** START Data extract **

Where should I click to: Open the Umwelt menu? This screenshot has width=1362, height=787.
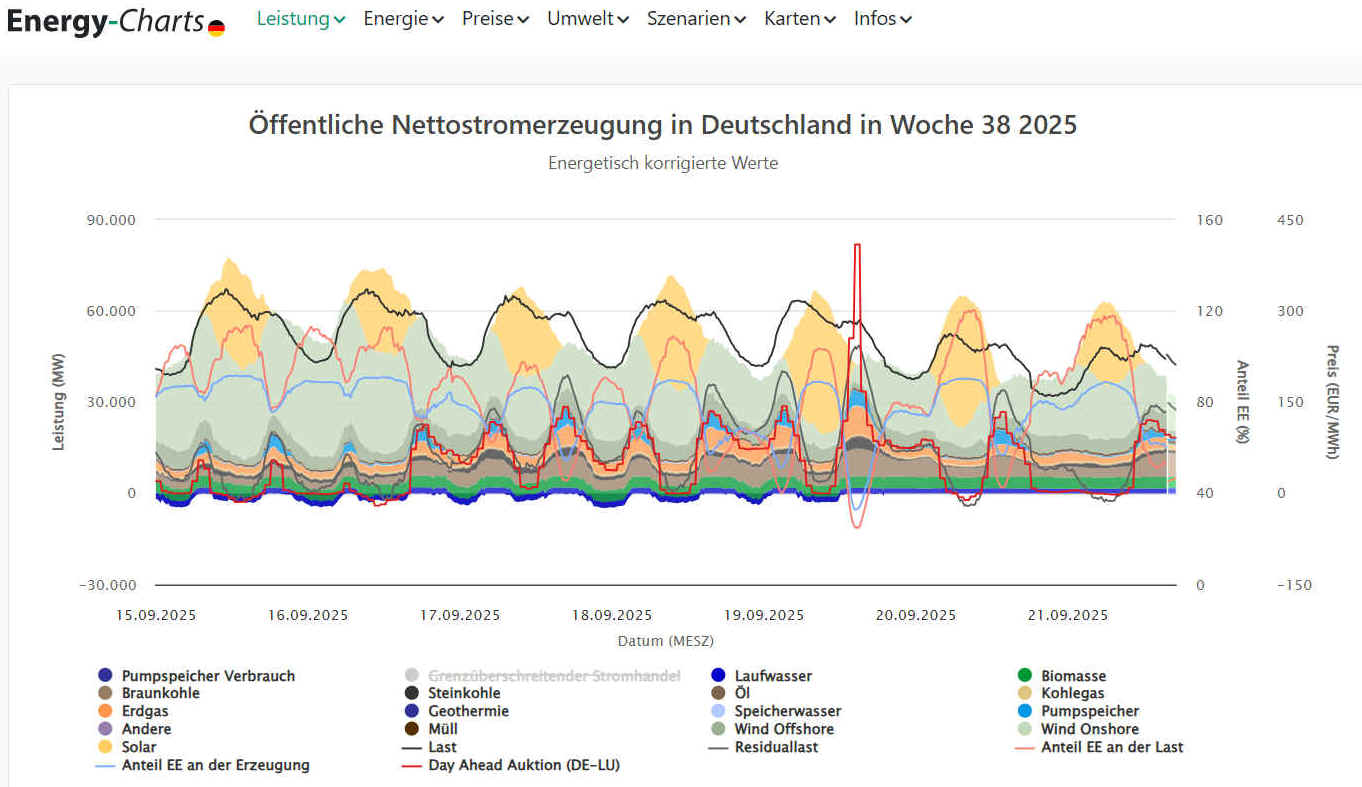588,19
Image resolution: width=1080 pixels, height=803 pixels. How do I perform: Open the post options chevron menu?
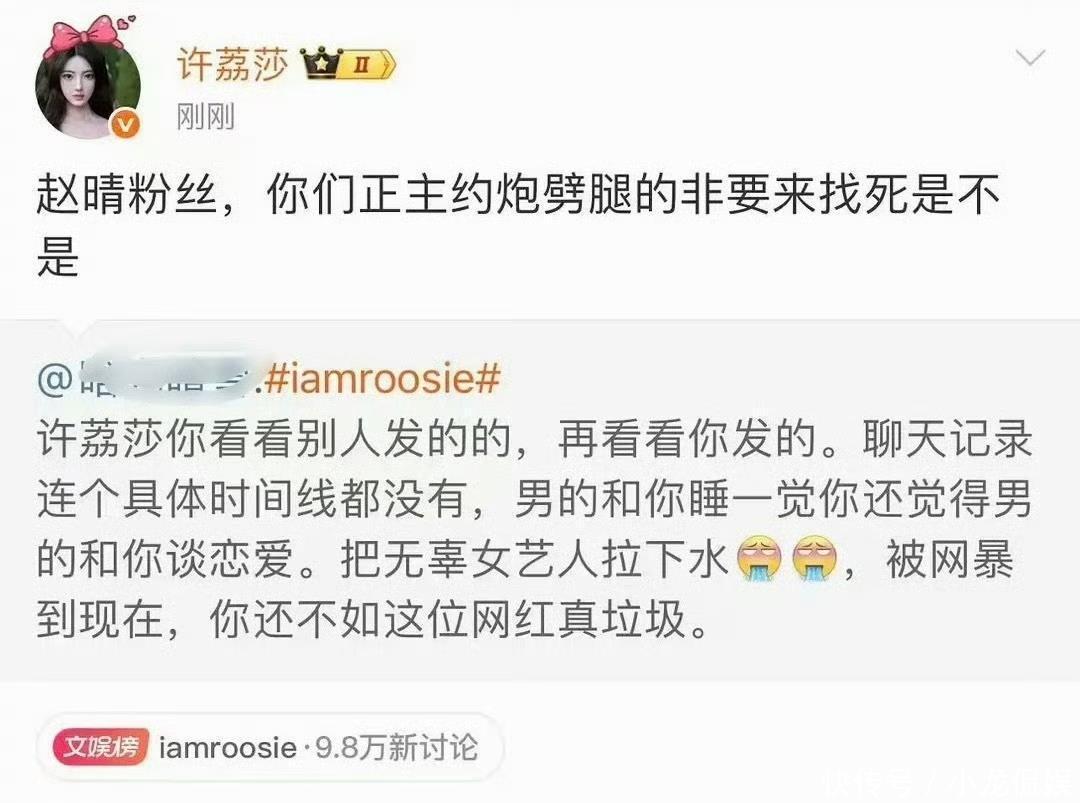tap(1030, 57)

** END Data extract **
** START Data extract **

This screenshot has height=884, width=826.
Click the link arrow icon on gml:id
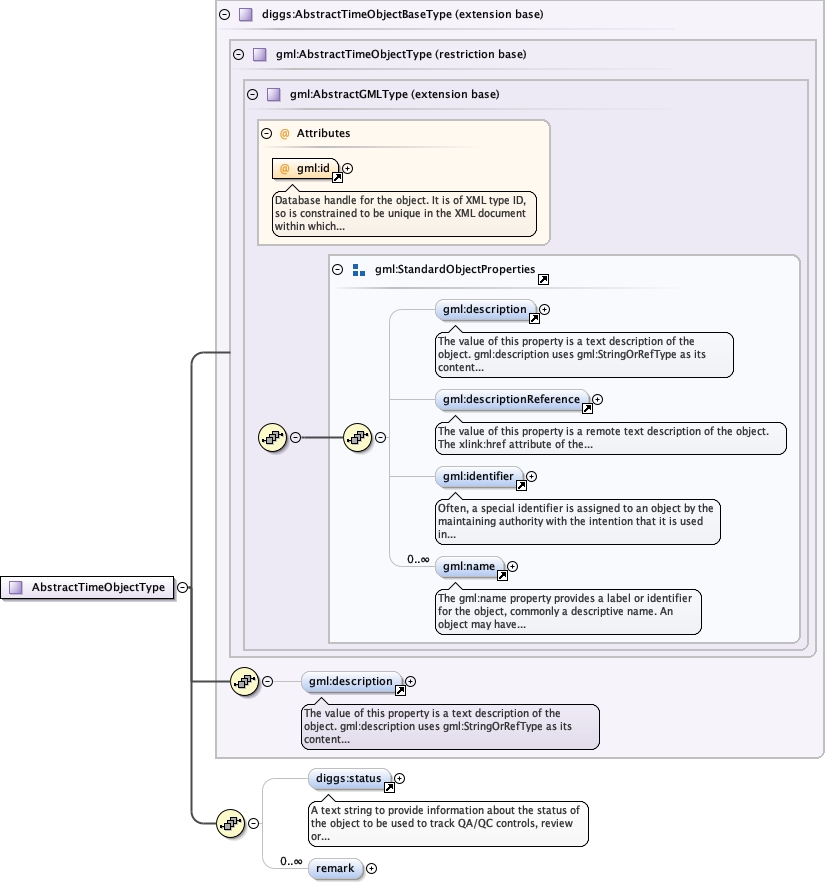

** END Data extract **

## Problem statement
Rewrite the items from the line containing "Where should I" through the line containing "tap(1030, 57)", inclusive, as a JSON list of strings with one string per line and no blank lines. Leave the pictures out.

## Exercise answer
[
  "Where should I click to: Open the Umwelt menu? This screenshot has width=1362, height=787.",
  "588,19",
  "Image resolution: width=1080 pixels, height=803 pixels. How do I perform: Open the post options chevron menu?",
  "tap(1030, 57)"
]